El pueblo no tiene historia en este país. No hay una teleserie sobre una familia campesina, sobre una familia urbana. Siempre es sangre, telediarios, facas, aprietes y supuestas incon­ciencias y cosas por el estilo. Y nunca aparecen nuestras his­torias, los pobres somos una masa gigante que produci­mos basura, comemos comida chatarra, nos peleamos entre nosotros, estamos a punto de asaltar el banco o el pan­chero de la esquina, y hasta ahí, por ahí nomás nuestras vidas existen. Entonces yo, como vengo de ahí y no quiero irme de ahí tampoco, estoy permanentemente descri­biendo cuadros de la realidad, ficcionándolos o trabajando directamente con formas periodísticas, pero es la rea­lidad la que se impone. No sé si otros no quieren verlo, pero hay muchas voces secuestra­das en este país.

–¿Qué necesidades, condi­ciones o incertidumbres de la vida social o de tu propia vida se te rebelaron en esta cuarentena global que se pueden encontrar “La Cua­rentena de Ñasaindy”?

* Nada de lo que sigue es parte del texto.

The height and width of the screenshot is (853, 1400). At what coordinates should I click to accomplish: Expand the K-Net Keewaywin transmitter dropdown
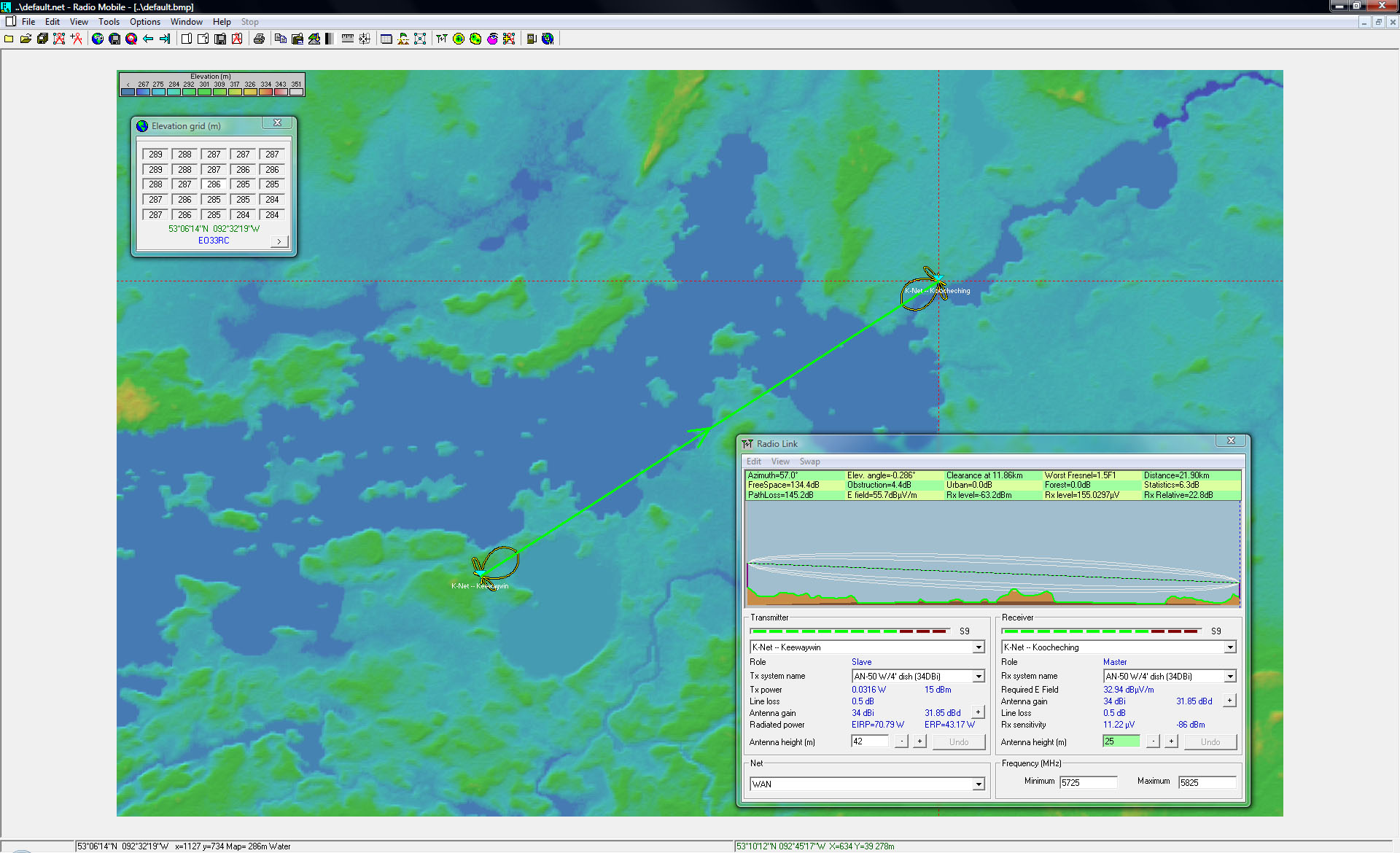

–Los personajes entran todos en cuarentena y de hecho hay mucho mío ahí. Ha sido, diga­mos, un espectáculo increí­ble en tiempo real. Proba­blemente no haya habido un caso tan mundial que se sienta y se viva como realidad cotidiana. También vimos aquella mano de Maradona o el WTC, pero esa cosa que vos sentís que ha estado en vos es una novedad absoluta y es un primer registro mun­dial de esas características, ni siquiera las guerras mun­diales han construido un escenario tan complejo, tan completo y tan totalizando como la pandemia. Enton­ces, yo también como sujeto envuelto en eso, tratando de entender y comprender, de ver cómo salir, viendo cómo hacer las cosas, desde dónde pensar, desde dónde sen­tir, desde dónde sobrevivir, obviamente la novela está atravesada por ese momento, de la angustia, del no saber qué hacer, del vy’aÿ, de la tris­teza profunda de no poder abrazarse.